Metastatic triple-negative breast cancer (TNBC) has a low 5-year survival rate of below 30% with systemic chemotherapy being the most widely used treatment. Bovine milk-derived extracellular vesicles (MEVs) have been previously demonstrated to have anti-cancer attributes. Researchers at La Trobe University isolated bovine MEVs from commercial milk and characterised them according to MISEV guidelines. Bovine MEVs sensitised TNBC cells to doxorubicin, resulting in reduced metabolic potential and cell-viability. Label-free quantitative proteomics of cells treated with MEVs and/or doxorubicin suggested that combinatorial treatment depleted various pro-tumorigenic interferon-inducible gene products and proteins with metabolic function, previously identified as therapeutic targets in TNBC. Combinatorial treatment also led to reduced abundance of various STAT proteins and their downstream oncogenic targets with roles in cell-cycle and apoptosis. Taken together, this study highlights the ability of bovine MEVs to sensitise TNBC cells to standard-of-care therapeutic drug doxorubicin, paving the way for novel treatment regimens.

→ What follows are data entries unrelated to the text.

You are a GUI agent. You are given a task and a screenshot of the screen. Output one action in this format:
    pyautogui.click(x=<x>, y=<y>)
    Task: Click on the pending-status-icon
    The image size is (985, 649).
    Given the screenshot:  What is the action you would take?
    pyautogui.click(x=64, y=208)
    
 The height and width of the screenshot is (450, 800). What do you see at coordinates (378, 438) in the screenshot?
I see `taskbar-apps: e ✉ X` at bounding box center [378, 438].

Proteomic analysis with heatmaps and gene enrichment analysis suggested that MEVs in combination with doxorubicin impaired metabolic potential of cells
(A) Heatmap representing proteins that are 2-fold differentially abundant in MEV and doxorubicin treated cells as compared to WT cells. Gene enrichment analysis was performed using FunRich to compare differential abundance of proteins involved in various biological processes when cells were subjected to combinatorial treatment versus (B) WT cells, (C) MEV treated cells, (D) Doxorubicin treated cells. Significance is determined by hypergeometric test.